Prime Minister Benjamin Netanyahu on Sunday reiterated his condolences to U.S. President Barack Obama following the tragic school shooting on Friday in Newtown, Connectictut that left 27 dead, most of them children under ten.
Speaking at the weekly cabinet meeting, Netanyahu said, "I would like to express my shock and that of the Government of Israel, and – I am sure – that of all Israelis – over the awful massacre that took place at the school in Connecticut.
"I send condolences to President Obama, to the bereaved families and to the American people. Who like us in Israel is familiar with massacres of children and innocents? I pray that the families and the American people find the strength to overcome this terrible tragedy," the prime minister said.
In the wake of the shooting, Netanyahu sent a letter of condolences to Obama on Friday.
"Dear President Obama, I was shocked and horrified by today's savage massacre of innocent children and adults at the Sandy Hook Elementary School in Connecticut," Netanyahu wrote.
"We in Israel have experienced such cruel acts of slaughter and we know the shock and agony they bring. I want to express my profound grief, and that of all the people in Israel, to the families that lost their loved ones. May you and the American people find the strength to overcome this unspeakable tragedy."
President Shimon Peres extended his condolences to Obama as well. "No experience with death can be likened to that of a parents’ loss of their child. No crime is more heinous than the killing of a child. Our hearts are with the bereaved families of the victims, the mourning community in Newtown, Connecticut and the people of the United States of America. Our thoughts and prayers are with you."

------------------------------

Which people are named in the news report on Israeli condolences after the Newtown school shooting? The material after this report comes from a separate, unrelated source.

------------------------------

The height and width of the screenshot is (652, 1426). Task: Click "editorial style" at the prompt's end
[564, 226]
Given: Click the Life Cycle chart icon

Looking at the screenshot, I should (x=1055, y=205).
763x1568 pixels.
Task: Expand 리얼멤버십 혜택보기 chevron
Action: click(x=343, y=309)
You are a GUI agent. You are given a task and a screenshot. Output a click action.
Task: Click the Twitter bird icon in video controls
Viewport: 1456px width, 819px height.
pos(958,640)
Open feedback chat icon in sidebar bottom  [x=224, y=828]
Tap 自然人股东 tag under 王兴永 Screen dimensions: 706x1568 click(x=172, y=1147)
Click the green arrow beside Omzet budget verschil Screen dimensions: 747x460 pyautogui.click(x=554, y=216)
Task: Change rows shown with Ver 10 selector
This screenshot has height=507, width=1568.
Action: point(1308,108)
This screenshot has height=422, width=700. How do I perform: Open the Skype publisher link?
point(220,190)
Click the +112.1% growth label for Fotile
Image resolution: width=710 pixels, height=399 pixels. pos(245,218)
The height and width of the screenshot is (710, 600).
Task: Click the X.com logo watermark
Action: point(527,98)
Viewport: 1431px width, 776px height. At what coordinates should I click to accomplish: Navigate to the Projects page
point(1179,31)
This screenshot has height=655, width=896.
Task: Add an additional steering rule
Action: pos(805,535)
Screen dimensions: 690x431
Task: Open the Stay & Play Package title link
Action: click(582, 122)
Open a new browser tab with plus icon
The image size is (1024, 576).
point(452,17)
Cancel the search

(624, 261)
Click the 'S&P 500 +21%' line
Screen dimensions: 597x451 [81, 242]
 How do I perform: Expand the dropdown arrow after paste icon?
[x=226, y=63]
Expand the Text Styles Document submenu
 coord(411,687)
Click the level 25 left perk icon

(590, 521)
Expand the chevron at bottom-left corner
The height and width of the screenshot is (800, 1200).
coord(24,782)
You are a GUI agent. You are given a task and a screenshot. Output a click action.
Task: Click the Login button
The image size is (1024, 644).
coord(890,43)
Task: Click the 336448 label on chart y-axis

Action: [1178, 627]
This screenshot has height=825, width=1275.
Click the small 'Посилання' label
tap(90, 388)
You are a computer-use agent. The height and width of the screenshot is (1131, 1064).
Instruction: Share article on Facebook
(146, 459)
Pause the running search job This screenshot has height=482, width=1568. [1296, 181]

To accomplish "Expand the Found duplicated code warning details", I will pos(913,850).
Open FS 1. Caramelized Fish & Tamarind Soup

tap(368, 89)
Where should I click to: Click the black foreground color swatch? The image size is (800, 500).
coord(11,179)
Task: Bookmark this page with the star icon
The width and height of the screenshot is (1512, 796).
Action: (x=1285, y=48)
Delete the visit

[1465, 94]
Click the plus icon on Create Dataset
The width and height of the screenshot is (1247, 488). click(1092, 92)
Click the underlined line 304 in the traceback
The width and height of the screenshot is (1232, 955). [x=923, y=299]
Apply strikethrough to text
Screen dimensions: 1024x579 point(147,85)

------------------------------

PROBLEM SOLUTION: Benjamin Netanyahu, Barack Obama, Shimon Peres